16 ago. 2011

A mis bisabuelas, a mis abuelas...y a las tuyas.




¡Hoy vengo algo tensa…! Me revientan las costuras de la lengua por callarme. Pienso en mis “ancestras”…y me recome una jodida vergüenza.
Recuerdo caras de las mujeres que me regalaron la vida. Recuerdo las axilas sudadas  sin pudor,  arrancándole el olor al cuerpo; sus abrazos apretados, olían después a un mundo más sincero. El verdadero y único equipaje que llevaban por la vida, eran los recuerdos de  verbenas felices, (en una juventud añorada siempre… y siempre corta,) cuando, bailaban la tarde entera, en la plaza del pueblo, con unas alpargatas hechas de esparto. Su mejor tesoro; una radio que ponían los domingos en la tarde encima del poyo de la puerta… regalo de aquel novio que se fue de emigrante con la promesa de volver rico… y una Nochebuena no volvió.
Su traje de boda idílico, era negro. Vivía guardado dentro de una caja, sujeta con un cordón de lino, en el fondo del arca.  Los ratones y la polilla acabarían encontrándolo, a pesar de las bolas de naftalina y las ramas de lavanda.
 Mis mujeres no tenían el pecho como magnolias…tenían dos señoras tetas apoyadas en unos brazos duros y valientes que terminaban,  ¿cómo no?, en una mano ligera. Pero mira… los mocos duran menos cuando te los quitan de un buen sopapo.
 Las mujeres que me regalaron a mí la sangre para nacer, aun me despiertan algunas mañanas de invierno con un olor a repollo en las fauces y el sonido de tapaderas  de porcelana levantándose para remover un puchero de patatas. O con el recuerdo de aquella olla con válvula redonda, que se pasaba horas y horas girando… mientras desayunaba, mientras me lavaba, mientras me vestía, mientras iba a la escuela… y cuando volvía.
Mis mujeres eran, además, peregrinas de cuadra en cuadra… “la de las ovejas” “la de las vacas” “la de los gochos”…tenían un callo duro de tanto ordeñar animales y cavar tierras enteras desde antes del amanecer hasta después del sol puesto. Y… si acaso comían tranquilas un día, era a la sombra en la chopera  y todas a una de la misma pota caliente. Y digo tranquilas… porque luego se bajaban el pañuelo sobre la cara un ratito, recostaban la espalda en un árbol y descansaban la cabeza sobre el pecho. Ese era su paraíso.

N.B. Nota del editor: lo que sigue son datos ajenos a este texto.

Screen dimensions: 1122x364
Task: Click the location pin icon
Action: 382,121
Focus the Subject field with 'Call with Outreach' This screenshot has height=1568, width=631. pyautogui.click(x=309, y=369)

Todos los días de mis mujeres eran laborables. Todas las mañanas de verano se subían a las varillas del carro, y recogían la hierba del campo, con unas vacas o un macho que ya sabían que el recreo era  la vaquera. A las 5 de la tarde.
Las mujeres de mi vida llevaban la resistencia por bandera y eran prodigiosas en dar de comer a 9 de familia durante dos o tres días seguidos… con unas patatas, una cabeza de ajos y un cacho de pan duro.
Mis mujeres, se ganaron a pulso el merecido honor de pujar vírgenes y santos; de limpiar  tumbas de muertos; de remendar o zurcir sabanas y calcetines todos los inviernos, gastando hasta la última miaja del brasero y de la vista, bajo la luz mendiga, de una pobre bombilla.
Las mujeres de mi vida, peleonas y peleadas, se retorcerían inquietas en sus retiros bajo tierra si supieran que hoy… una descendiente directa. Yo.
Se oye llamar “género femenino”, “violencia doméstica” “discriminación positiva”, “víctima de maltrato” y no sé cuantas “patrañadas” más)  sin echarse las manos a la cabeza escandalizada, gritando como una loca…
-  ¡Soy  una mujer!-  Para mí se ganaron otras mujeres más valientes esa hermosa palabra, y con ella quiero seguir siendo nombrada.    ¡Mujer!